=== About this exercise ===
Give every entry again, unchanged, and leave its images out.

[Dataset entries]
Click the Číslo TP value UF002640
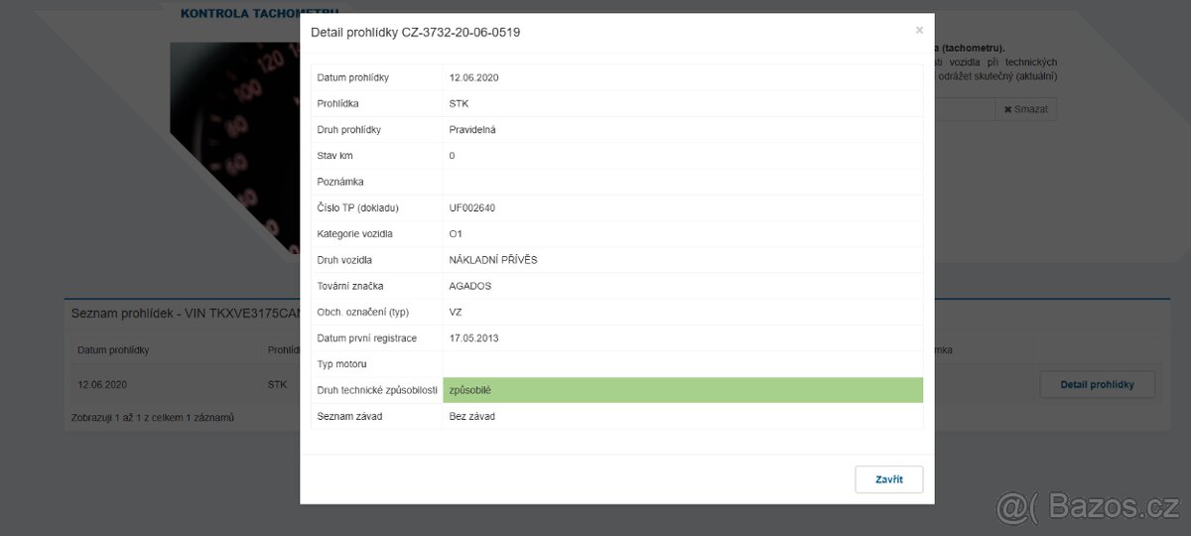Image resolution: width=1191 pixels, height=536 pixels. tap(471, 208)
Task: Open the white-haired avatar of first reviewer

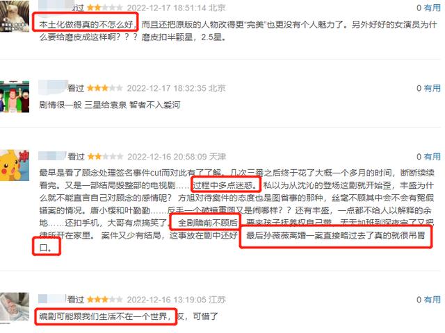Action: pos(15,17)
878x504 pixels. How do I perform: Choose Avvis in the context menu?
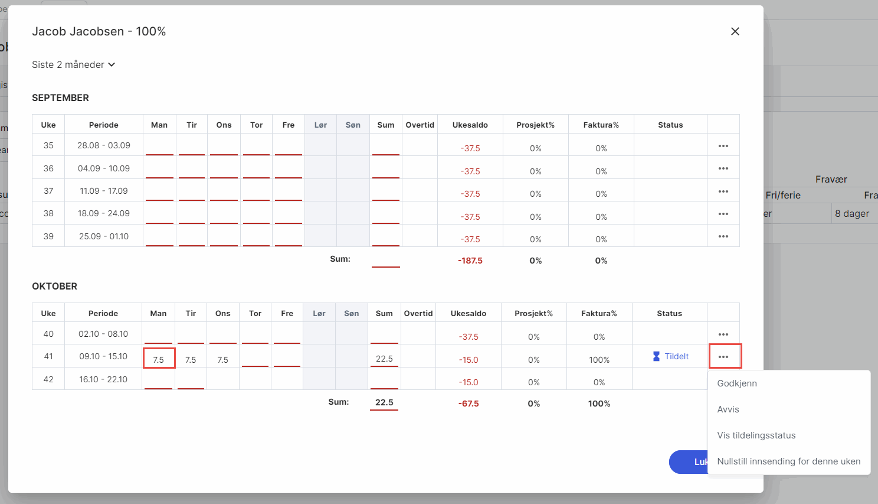click(x=728, y=409)
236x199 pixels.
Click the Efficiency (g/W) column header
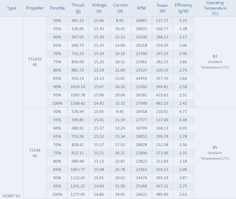tap(184, 8)
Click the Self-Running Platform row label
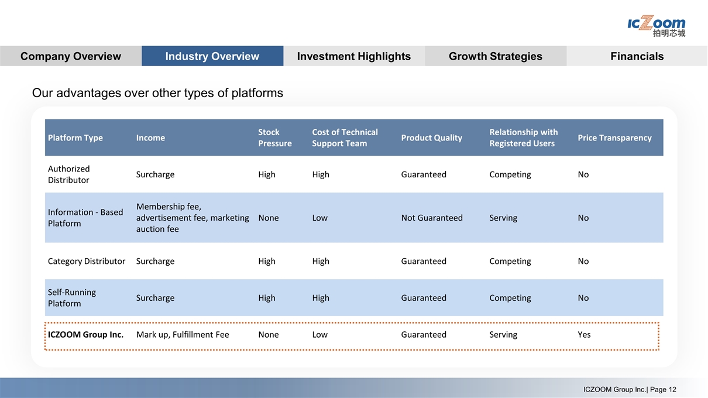Screen dimensions: 708x398 [71, 298]
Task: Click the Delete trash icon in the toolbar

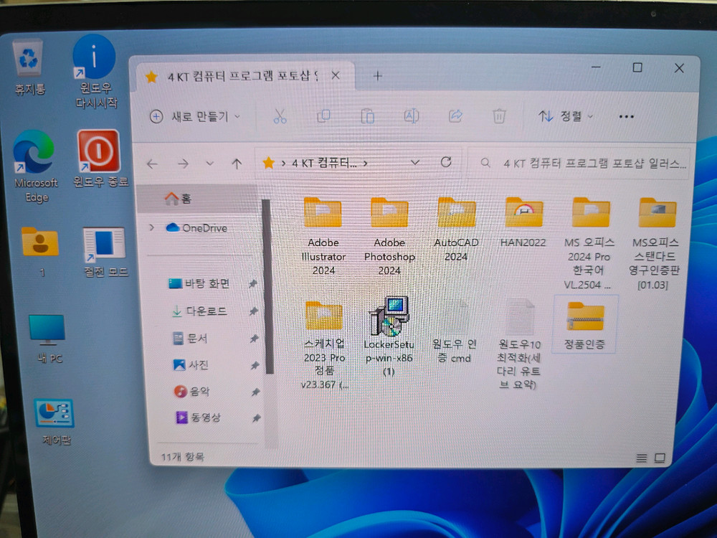Action: [x=499, y=115]
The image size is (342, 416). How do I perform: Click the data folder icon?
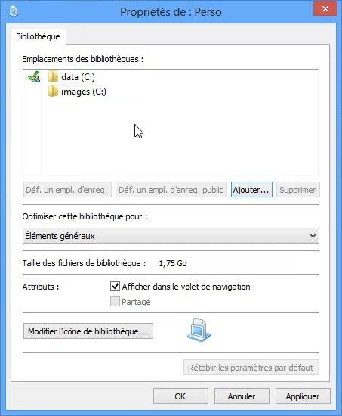click(x=53, y=76)
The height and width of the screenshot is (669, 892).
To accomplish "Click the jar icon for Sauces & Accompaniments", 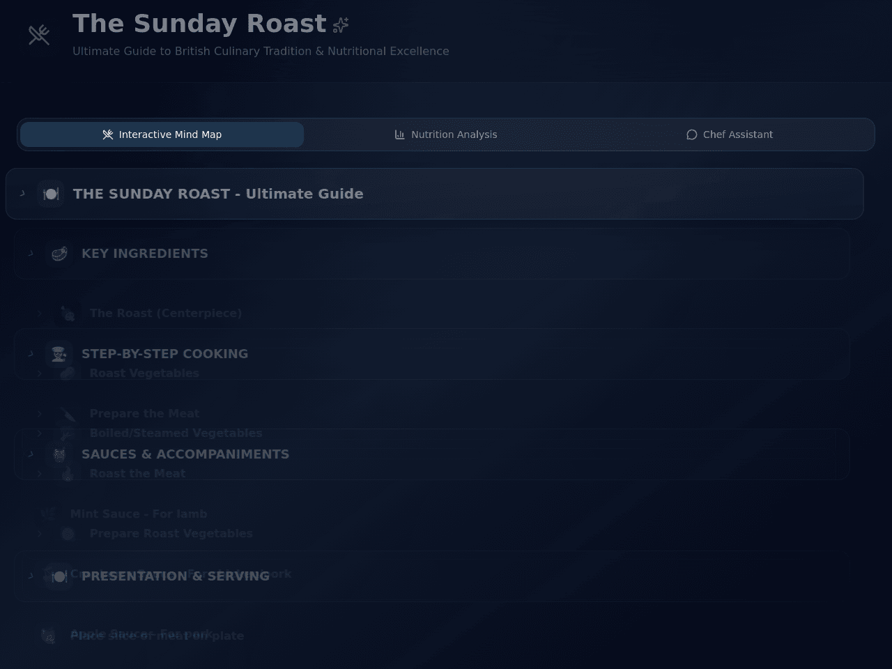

=== Solution to the problem ===
Click the Číslo TP value UF002640
Image resolution: width=1191 pixels, height=536 pixels. tap(471, 208)
Task: Open the white-haired avatar of first reviewer

Action: pos(15,17)
878x504 pixels. How do I perform: Choose Avvis in the context menu?
click(x=728, y=409)
236x199 pixels.
Click the Efficiency (g/W) column header
tap(184, 8)
Click the Self-Running Platform row label
Screen dimensions: 708x398 [71, 298]
Task: Click the Delete trash icon in the toolbar

Action: [x=499, y=115]
The image size is (342, 416). How do I perform: Click the data folder icon?
click(x=53, y=76)
The height and width of the screenshot is (669, 892).
To accomplish "Click the jar icon for Sauces & Accompaniments", 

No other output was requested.